Say Nothing by Patrick Radden Keefe

Written by , Posted in Reviews

Five Stars

Best for:
Anyone who appreciates excellent investigative reporting, people who are intrigued by true crime, anyone who is interested in the Troubles.

In a nutshell:
Investigative journalist Keefe uses the disappearance of widow and mother of 10 Jean McConville in the early 70s to explore the Troubles, focusing primarily on the Republican fight.

Worth quoting:
N/A (Audio book)

Why I chose it:
I find the Troubles to be an absolutely fascinating part of history. And they are being discussed a bit more often now, as the Good Friday Agreement is at risk due to Brexit.

Review:
For some reason, I have always found Ireland to be interesting. I’ve visited the Republic multiple times, and also spent time in the North, including in Belfast and Derry, where I visited the Museum of Free Derry. I was even accepted to a Masters program in Belfast where I planned to focus my studies on The Troubles, though ultimately I chose another path. I’ve read many books on the topic, and most have been emotive and intriguing, but none have been as well-written and fascinating as this one.

The book feels almost like a crime novel, but it’s about real people. Jane McConville was a widow with ten children, living in the Catholic area of Belfast in the early 1970s, when a group came and took her away. She was never seen again. Her story is the through-line we keep revisiting as Keefe explores some of the major players in the Republican fight for Irish independence in the North of Ireland. Dolours Price is the other main focus of the book, and her story of serving in the violent Provisional Irish Republican Army (IRA) is much of what keeps the book together.

Keefe explores how Price enlisted in the Provisional IRA (membership in which was and remains a crime) and carried out attacks, including the bombings in London in March 1973, and then engaged in a hunger strike after her conviction in an attempt to be recognized as a political prisoner and returned to Ireland. Keefe follows Gerry Adams as well, who has always claimed he was never a member of the IRA, but who clearly was very high up within the organization.
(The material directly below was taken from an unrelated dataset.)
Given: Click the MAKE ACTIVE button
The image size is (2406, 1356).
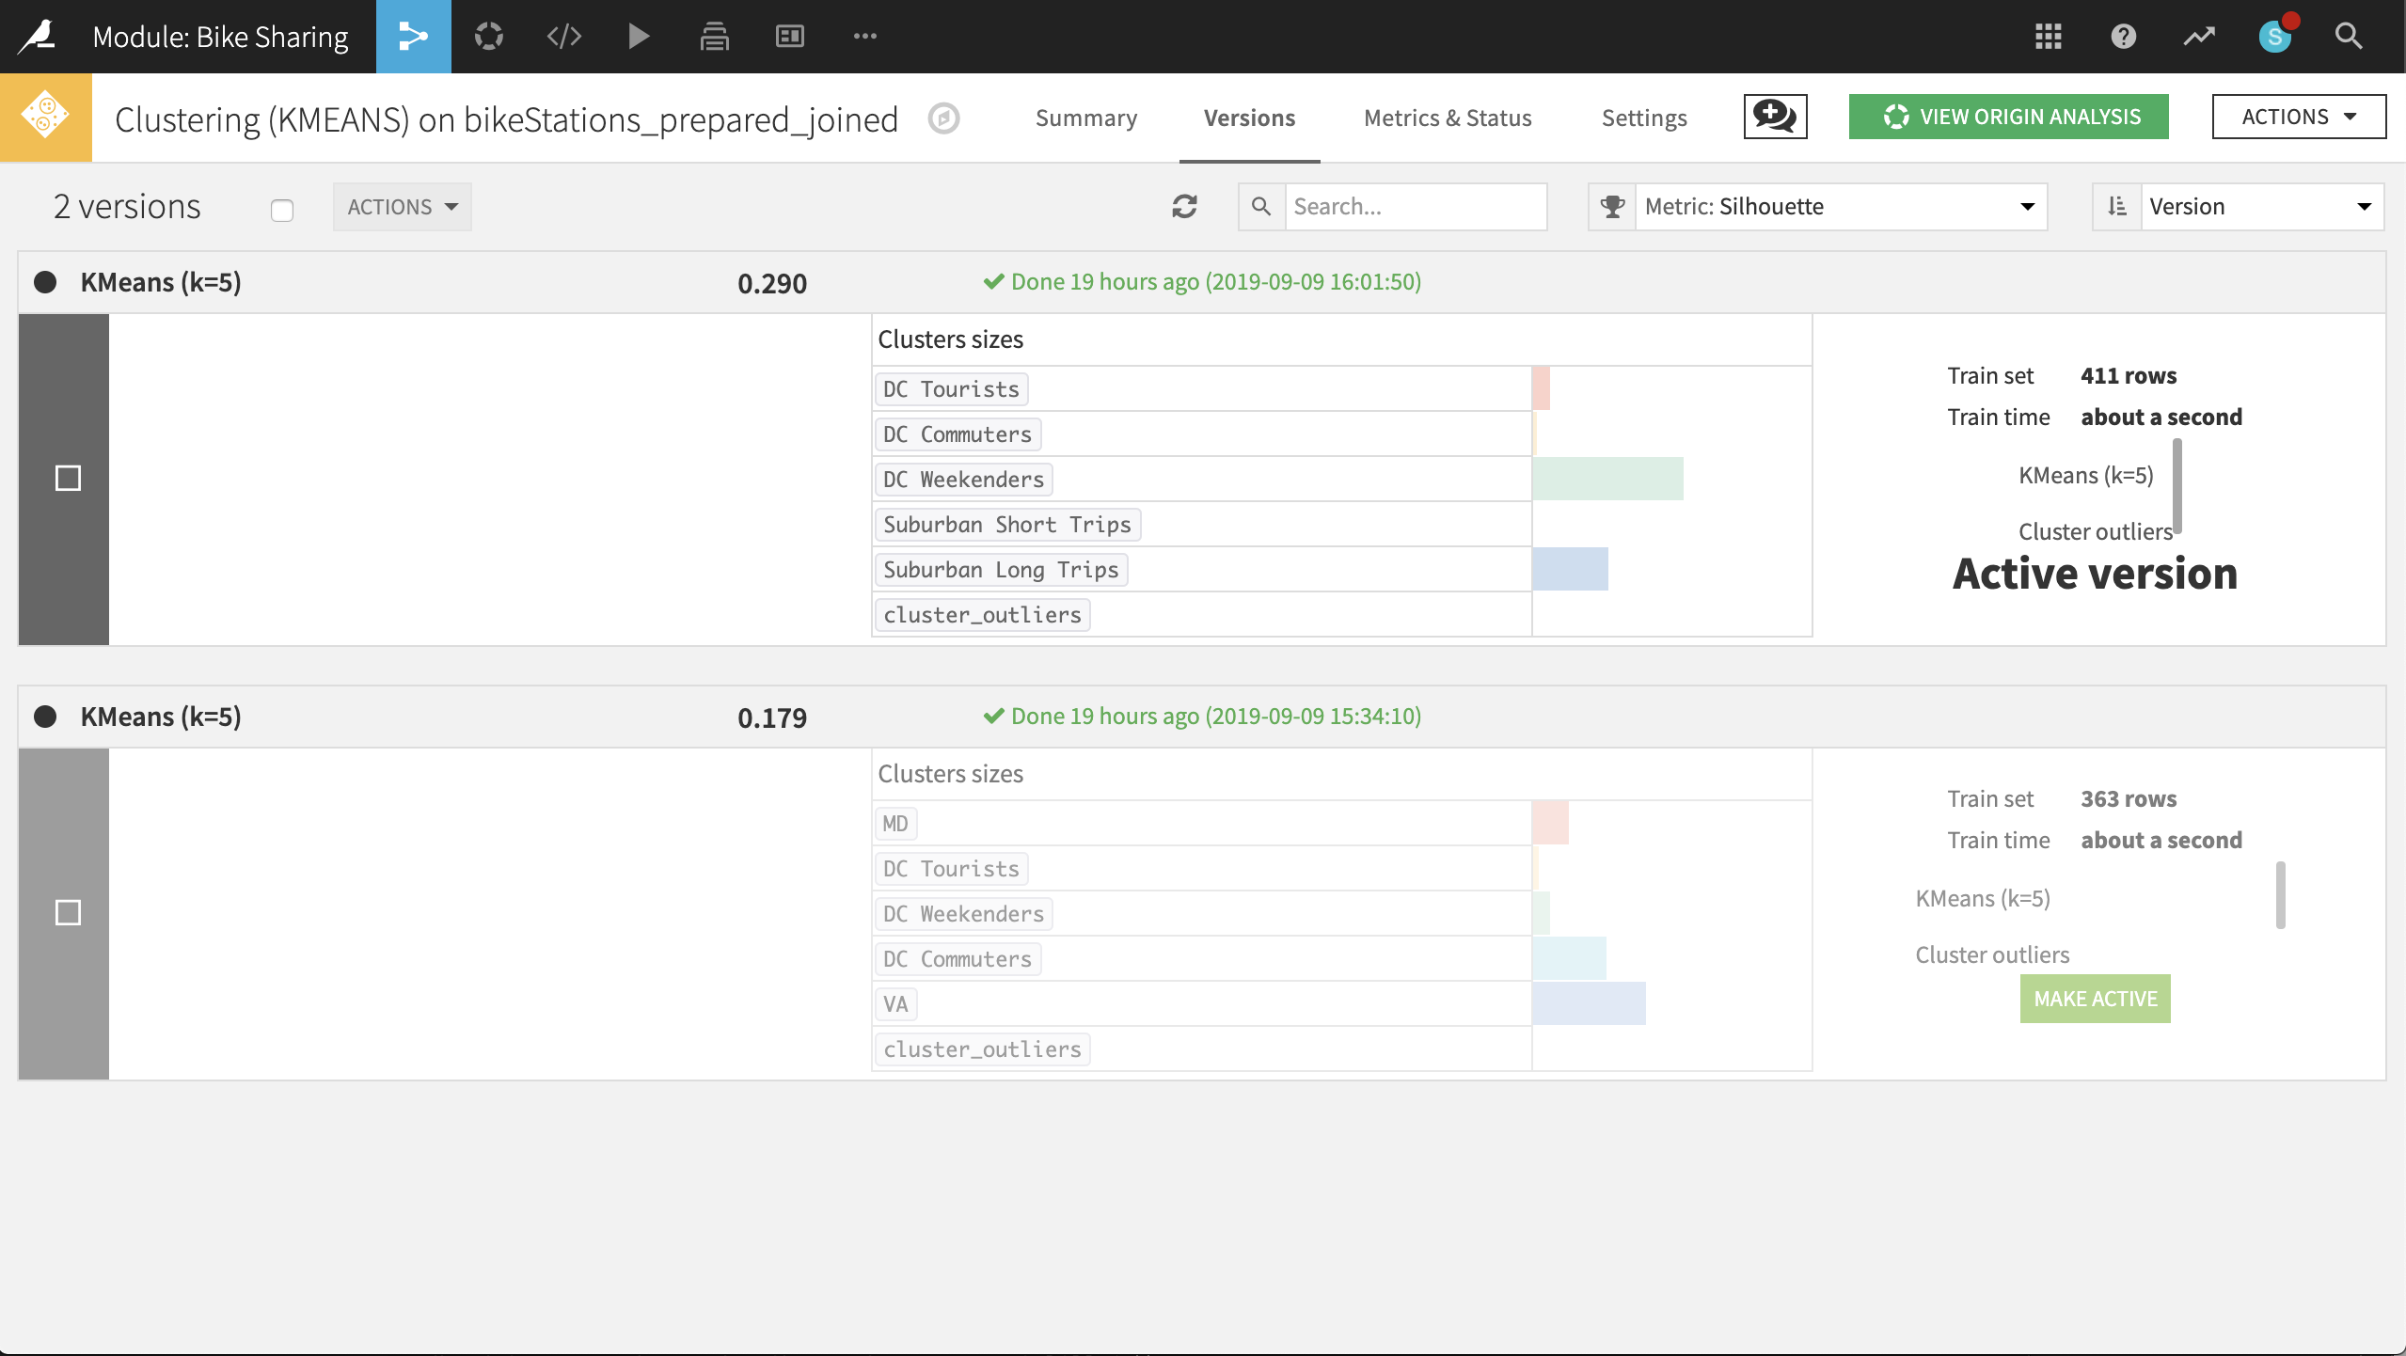Looking at the screenshot, I should 2096,998.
The book explores how the IRA disappeared some individuals, such as Jane McConville, and the impact that had on their families. But it also looks at the evolution of the movement from a violent one to one that embraced politics, through to the Good Friday Agreement of 1998. It then asks the question – what now? Price herself asks that question repeatedly, as she wonders what everything she did in her youth meant, given that the North of Ireland remains part of the UK.

Another intriguing part of the book is how the Belfast Project, which was housed at Boston College, plays a part in solving the McConville mystery. The Project was where individuals secretly recorded their experiences of the Troubles, with the promise that their recordings wouldn’t be released until after their deaths (spoiler: that didn’t happen). The goal was to build an archive of recollections before those with first-hand knowledge died.

I got the audio book version, and it was nearly 15 hours long but ultimately worth it, though I think a physical version would be just as good. Keefe is brilliant at spinning together tons of information without losing his reader.